In need of brunch

A rainy housebound day like today means baked goods. So we are doing a recipe for pancakes that only needs 1 cup of flour.
One of my favorite recipes is from “The Breakfast Book” from Marion Cunningham. Perhaps one of the most talented cooks to grace our planet. I found a lovely version for you adapted by @shunalydon, one of the best pastry cooks I know, over on the KQED.org website. Check it out here.

Pancakes are good hot. I don’t like them cold This recipe will make enough for 4 people. If you have leftovers, you can easily reheat them in the toaster or toaster oven. (As with all baked goods, I suggest staying away from the microwave.) A bit of butter and jam or maple syrup and you have a morning treat on its own or served besides eggs, bacon, fruit, ham, whatever you wish to eat and perhaps a nice mimosa or gin fizz on the side. If you must eat them cold, make a sandwich with them at 2 am with nutella-type spread and marshmallow.

Easy ingredient list:

  • Flour
  • Baking Soda
  • Salt
  • Eggs
  • Melted butter
  • Buttermilk

Okay. Wait. Buttermilk? Excuse me, this is 2020? You expect a normal person to have BUTTERMILK?

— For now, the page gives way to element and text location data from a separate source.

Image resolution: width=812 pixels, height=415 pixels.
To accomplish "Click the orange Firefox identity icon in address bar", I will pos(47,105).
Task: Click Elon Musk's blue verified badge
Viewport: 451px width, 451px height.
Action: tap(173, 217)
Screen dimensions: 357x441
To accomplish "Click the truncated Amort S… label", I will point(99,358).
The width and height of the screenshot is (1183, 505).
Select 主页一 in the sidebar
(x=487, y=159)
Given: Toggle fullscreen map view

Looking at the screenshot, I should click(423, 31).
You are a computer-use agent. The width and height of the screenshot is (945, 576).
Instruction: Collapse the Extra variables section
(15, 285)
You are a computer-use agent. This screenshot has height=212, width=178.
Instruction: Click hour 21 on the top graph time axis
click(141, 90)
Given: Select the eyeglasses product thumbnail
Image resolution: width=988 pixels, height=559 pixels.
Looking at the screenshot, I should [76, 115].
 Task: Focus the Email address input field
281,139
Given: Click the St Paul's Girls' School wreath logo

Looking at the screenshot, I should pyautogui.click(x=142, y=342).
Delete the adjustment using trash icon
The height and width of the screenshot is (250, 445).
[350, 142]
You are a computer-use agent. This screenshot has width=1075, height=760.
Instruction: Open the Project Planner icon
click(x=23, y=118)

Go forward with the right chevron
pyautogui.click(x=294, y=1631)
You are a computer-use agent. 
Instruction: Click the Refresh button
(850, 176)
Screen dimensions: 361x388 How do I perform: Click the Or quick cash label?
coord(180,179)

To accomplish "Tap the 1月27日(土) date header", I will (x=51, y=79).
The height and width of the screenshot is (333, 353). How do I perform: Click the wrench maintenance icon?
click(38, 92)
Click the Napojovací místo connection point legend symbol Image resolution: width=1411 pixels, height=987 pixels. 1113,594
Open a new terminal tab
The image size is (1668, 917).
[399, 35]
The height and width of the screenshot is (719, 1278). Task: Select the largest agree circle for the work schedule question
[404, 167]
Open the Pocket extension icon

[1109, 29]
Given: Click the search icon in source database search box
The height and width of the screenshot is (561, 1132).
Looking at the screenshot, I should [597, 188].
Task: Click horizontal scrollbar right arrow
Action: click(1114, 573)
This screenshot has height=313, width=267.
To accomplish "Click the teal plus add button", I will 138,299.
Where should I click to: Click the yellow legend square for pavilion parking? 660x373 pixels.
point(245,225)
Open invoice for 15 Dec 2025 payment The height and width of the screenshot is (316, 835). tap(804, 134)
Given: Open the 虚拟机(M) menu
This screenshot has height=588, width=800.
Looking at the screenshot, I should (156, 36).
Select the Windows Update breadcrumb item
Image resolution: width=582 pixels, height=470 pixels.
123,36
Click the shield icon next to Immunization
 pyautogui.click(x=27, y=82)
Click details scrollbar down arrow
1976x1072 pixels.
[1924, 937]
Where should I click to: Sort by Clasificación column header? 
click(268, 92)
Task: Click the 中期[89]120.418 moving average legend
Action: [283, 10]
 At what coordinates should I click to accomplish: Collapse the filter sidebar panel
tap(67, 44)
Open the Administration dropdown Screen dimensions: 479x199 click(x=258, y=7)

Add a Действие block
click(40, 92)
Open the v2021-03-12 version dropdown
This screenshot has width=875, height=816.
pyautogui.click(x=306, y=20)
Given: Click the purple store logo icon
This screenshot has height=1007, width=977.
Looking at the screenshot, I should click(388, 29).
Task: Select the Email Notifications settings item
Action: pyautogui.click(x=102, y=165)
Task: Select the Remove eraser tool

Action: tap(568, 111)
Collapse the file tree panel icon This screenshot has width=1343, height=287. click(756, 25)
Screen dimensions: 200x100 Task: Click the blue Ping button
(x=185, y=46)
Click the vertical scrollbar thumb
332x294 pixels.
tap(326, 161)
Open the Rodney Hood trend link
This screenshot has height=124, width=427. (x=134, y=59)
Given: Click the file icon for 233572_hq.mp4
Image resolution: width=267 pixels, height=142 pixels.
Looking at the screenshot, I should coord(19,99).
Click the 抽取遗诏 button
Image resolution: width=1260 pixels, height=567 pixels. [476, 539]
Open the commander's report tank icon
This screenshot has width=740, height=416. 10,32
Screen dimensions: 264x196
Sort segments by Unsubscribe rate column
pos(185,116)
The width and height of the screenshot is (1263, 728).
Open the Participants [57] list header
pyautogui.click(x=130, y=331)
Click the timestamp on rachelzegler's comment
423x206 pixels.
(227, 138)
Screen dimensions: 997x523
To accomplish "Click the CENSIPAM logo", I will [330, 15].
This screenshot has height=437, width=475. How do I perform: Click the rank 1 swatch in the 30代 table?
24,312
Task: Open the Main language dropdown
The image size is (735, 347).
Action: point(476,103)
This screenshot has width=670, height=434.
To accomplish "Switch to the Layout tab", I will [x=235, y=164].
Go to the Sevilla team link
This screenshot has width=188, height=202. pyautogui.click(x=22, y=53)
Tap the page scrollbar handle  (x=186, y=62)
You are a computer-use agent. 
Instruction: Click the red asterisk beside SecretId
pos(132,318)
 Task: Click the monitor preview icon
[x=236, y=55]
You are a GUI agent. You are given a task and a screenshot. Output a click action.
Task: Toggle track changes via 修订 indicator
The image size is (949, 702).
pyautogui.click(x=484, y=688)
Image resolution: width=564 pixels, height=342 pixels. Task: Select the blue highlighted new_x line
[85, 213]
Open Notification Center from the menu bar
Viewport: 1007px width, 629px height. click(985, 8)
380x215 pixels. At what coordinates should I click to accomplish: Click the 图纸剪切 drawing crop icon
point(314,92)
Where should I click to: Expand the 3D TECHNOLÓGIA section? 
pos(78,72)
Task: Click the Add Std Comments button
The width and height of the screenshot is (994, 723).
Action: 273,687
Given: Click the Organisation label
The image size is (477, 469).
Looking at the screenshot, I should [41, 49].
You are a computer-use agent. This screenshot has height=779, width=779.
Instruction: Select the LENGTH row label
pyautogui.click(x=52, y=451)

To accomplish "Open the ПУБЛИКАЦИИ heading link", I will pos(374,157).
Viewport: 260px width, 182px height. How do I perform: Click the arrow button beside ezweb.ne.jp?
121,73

Sigh. Honestly. No. No, I don’t. Even food geek me, doesn’t have buttermilk in my home, but that’s a different post…

You have three things you can do:
1) “Sour” your milk, by adding 1 tsp vinegar (I preferred distilled wine or apple cider for this due to flavor) or 1 tsp lemon juice.
2) or you can “invest in a dried Buttermilk product. Sound gross? It’s actually not. Not at all. Hopefully easy to get, this buttermilk powder can be mixed with lukewarm water and get your great pancakes.
3) Use regular dry powdered milk (instant is fine) with water and vinegar
As you can see, #2 is the route I took.

Just mix the buttermilk powder into lukewarm water and we are on the way.

The pancakes were just fluffy enough and just flavorful enough. And we were done and cleaned up in less than an hour.

Mission accomplished for brunch-y things.

Spring Saturday Brunch

I’ve been blessed the past couple of weeks with getting Spring brought home.

In the “old days” of a few years ago, it would have been me up at the crack of dawn to get to a market to pick the best of Zuckerman’s asparagus and sneak over to see if Berkeley Bowl had ramps or morels. Since starting to truly cook seasonally, those are the signs of when Spring has sprung. Already the spring onions will have arrived and the tiniest, sweetest radishes are around and soon there will be rhubarb from many vendors (my favorite from Happy Quail farm) and then some Eclair strawberries from Yerena and Tomatero will finally surface.

But for now it’s glorious asparagus both pencil thin and fat and sassy. The latter of which today got served steamed over whole grain English muffins with two plump Glaum eggs on top and a hollandaise that handsome put together for us.

The side there are apples stewed with rum and saffron and some allspice which was just fine with a bit of the hollandaise, indeed, it was an all together scrumptious meal washed down with coffee from Alchemy Collective.

And since you asked, our eclectic table is a 1880s parlor table desperately in need of a refinish topped with Chilewich mats and adorned with Bodrum linens. The mugs are unique, turned for us at Lightwave pottery studio on Kauai.